** start of EXTRACT PROVIDED **

Employment Law Outline
 
I.                   Introduction and Historical Background (1-48)
A.   The Meaning of Work
1.      Kenneth L. Karst, The Coming Crisis of Work in Constitutional Perspective (1997)
a.       for many, work is a “Monday through Friday sort of dying”
b.      unemployed
i.        seek work for tangible and intangible rewards (defines person)
ii.      autonomy is expressed and reinforced by free choice of work
iii.    work was medium through which free men demonstrated citizenship
c.       today, work means:
i.        sustaining ourselves and families
ii.      self-sufficiency and industriousness
iii.    learning tasks … increasing authority … increasing pay
iv.    central to the American dream
v.      health care and pensions that attach to jobs
vi.    decent child care becomes family concern
vii.  family status and family security
viii.exercise of responsibility
ix.     connected to citizenship values of respect, independence, participation
x.       proving yourself in your own eyes and others’
d.      you become your job – work shapes individual identities, general and particular
e.       the work we do affects others’ evaluations of us
f.        rough popular status-ordering of types of work – strongly influenced by differences in pay and also affected by:
i.        power associated with a job
ii.      importance of the work to society at large
iii.    difficulty of entry into the job
iv.    individual’s independence in performing the task
v.      complexity of the work
vi.    level of creativity
vii.  level of training
2.      work and gender
a.       significance of work same for men and women?

** end of EXTRACT PROVIDED **
** start of DATASET EXTRACT **

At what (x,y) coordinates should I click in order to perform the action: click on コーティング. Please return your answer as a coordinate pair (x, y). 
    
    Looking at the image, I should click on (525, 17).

** end of DATASET EXTRACT **
** start of DATASET EXTRACT **

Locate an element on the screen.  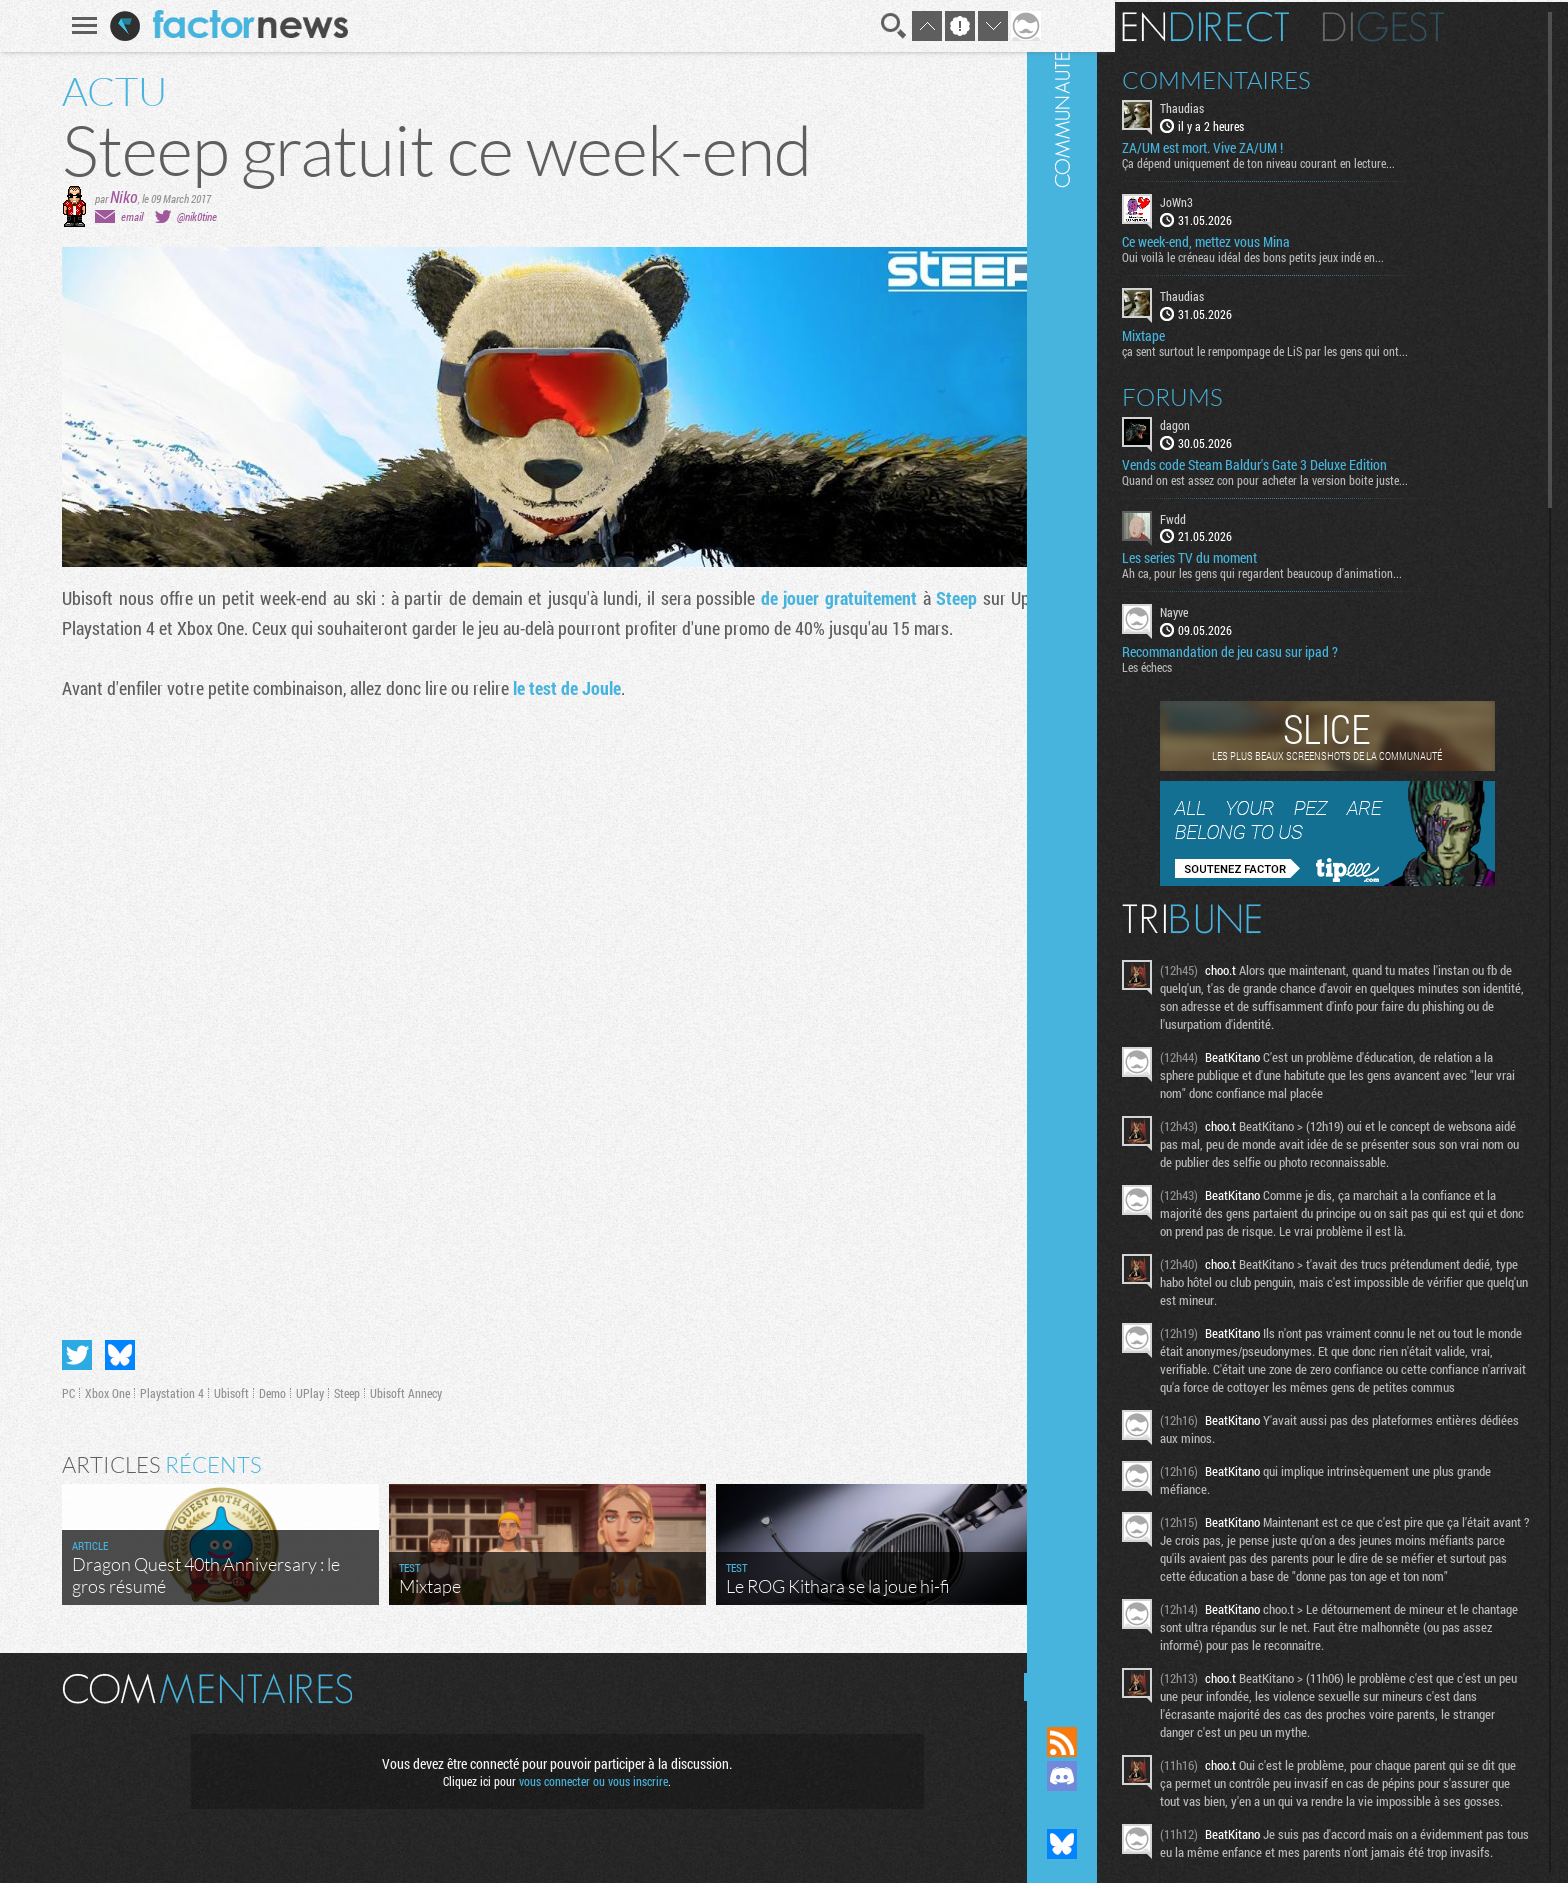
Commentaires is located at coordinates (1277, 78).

** end of DATASET EXTRACT **

* _WORK INSTRUCTIONS_
A – Summarize the employment law outline in two sentences.
B – Carry on the employment law outline from its last line.

* _THE REPLIES_
A – Drawing on Kenneth L. Karst's The Coming Crisis of Work in Constitutional Perspective (1997), the employment law outline notes that for many, work is a "Monday through Friday sort of dying," while the unemployed seek it for tangible and intangible rewards. It lists what work means today, from sustaining ourselves and our families to citizenship values and proving ourselves, and observes that work shapes identity and others' evaluations of us, with a rough status-ordering of jobs strongly influenced by pay but also by power, importance to society, difficulty of entry, independence, complexity, creativity, and training.

B –
b.      Vicki Schultz: structure of employment shapes workers’ attitudes about gender roles … arguable that work law should play a central role in furthering sex equality – paid work should serve as a foundation that secures to all women and men a source of equal citizenship, economic wherewithal, social ties, and personal identity
3.   work and race
a.       studies suggest significance of work not same across racial lines
b.      African American workers place higher priority on solidarity with other workers than whites
c.       African Americans have higher propensity for collective action/union organization
4.   right to work as constitutional right?
a.       if so important, why not constitutional right?
b.      assertion of an employer’s duty would encounter “state action limitation” read into Fourteenth Amendment
c.       statute imposing similar duty would be unconstitutional invasion of employer’s sphere of private liberty
d.      no comparable duties could be imposed on the states or Congress – government’s duty is noninterference – judges can’t compel legislators and executives to employ the unemployed or take other action on their behalf
B.    Historical Roots of Employment At Will
1.      early nineteenth century
a.       absence of law regulating employment relationship
b.      employment relationship was master and servant
c.       presumption employment was at will – could be terminated freely by either party with no notice or cause
2.      Payne v. The Western & Atlantic Railroad Co. (SCt. Tenn. 1884)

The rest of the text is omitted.